_Problem statement:_ All that is wanted is the span of lines from the one with "This screenshot has width=1568, height=504." to the last line of the data, copied exactly.
== Segment start ==
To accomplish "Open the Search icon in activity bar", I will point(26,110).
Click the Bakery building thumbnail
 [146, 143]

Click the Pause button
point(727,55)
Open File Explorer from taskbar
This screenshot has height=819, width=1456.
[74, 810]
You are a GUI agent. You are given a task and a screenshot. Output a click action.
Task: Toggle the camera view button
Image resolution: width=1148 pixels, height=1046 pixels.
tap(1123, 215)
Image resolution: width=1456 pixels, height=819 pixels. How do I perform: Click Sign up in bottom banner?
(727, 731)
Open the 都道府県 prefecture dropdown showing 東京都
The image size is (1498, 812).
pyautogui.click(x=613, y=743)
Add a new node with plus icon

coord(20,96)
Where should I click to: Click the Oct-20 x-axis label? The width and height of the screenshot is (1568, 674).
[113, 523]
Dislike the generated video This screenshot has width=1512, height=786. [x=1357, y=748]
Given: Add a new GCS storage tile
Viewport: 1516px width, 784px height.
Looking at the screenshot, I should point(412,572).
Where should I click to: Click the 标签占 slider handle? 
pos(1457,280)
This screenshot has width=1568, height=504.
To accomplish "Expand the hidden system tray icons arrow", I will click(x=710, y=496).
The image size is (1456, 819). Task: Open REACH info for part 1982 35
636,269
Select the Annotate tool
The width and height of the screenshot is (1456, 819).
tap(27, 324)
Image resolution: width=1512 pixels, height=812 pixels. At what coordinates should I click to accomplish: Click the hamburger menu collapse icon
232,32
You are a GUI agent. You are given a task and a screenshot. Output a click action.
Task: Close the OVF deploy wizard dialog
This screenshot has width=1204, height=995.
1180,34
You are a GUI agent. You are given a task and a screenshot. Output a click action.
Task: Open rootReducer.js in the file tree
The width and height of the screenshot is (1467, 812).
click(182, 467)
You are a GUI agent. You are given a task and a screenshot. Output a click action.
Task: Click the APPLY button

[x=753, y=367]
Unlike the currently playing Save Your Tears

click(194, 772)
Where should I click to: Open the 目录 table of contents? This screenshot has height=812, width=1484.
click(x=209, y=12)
== Segment end ==
_Expected answer:_
This screenshot has width=1568, height=504.
To accomplish "Expand the hidden system tray icons arrow", I will click(x=710, y=496).
The image size is (1456, 819). Task: Open REACH info for part 1982 35
636,269
Select the Annotate tool
The width and height of the screenshot is (1456, 819).
tap(27, 324)
Image resolution: width=1512 pixels, height=812 pixels. At what coordinates should I click to accomplish: Click the hamburger menu collapse icon
232,32
You are a GUI agent. You are given a task and a screenshot. Output a click action.
Task: Close the OVF deploy wizard dialog
This screenshot has width=1204, height=995.
1180,34
You are a GUI agent. You are given a task and a screenshot. Output a click action.
Task: Open rootReducer.js in the file tree
The width and height of the screenshot is (1467, 812).
click(182, 467)
You are a GUI agent. You are given a task and a screenshot. Output a click action.
Task: Click the APPLY button

[x=753, y=367]
Unlike the currently playing Save Your Tears

click(194, 772)
Where should I click to: Open the 目录 table of contents? This screenshot has height=812, width=1484.
click(x=209, y=12)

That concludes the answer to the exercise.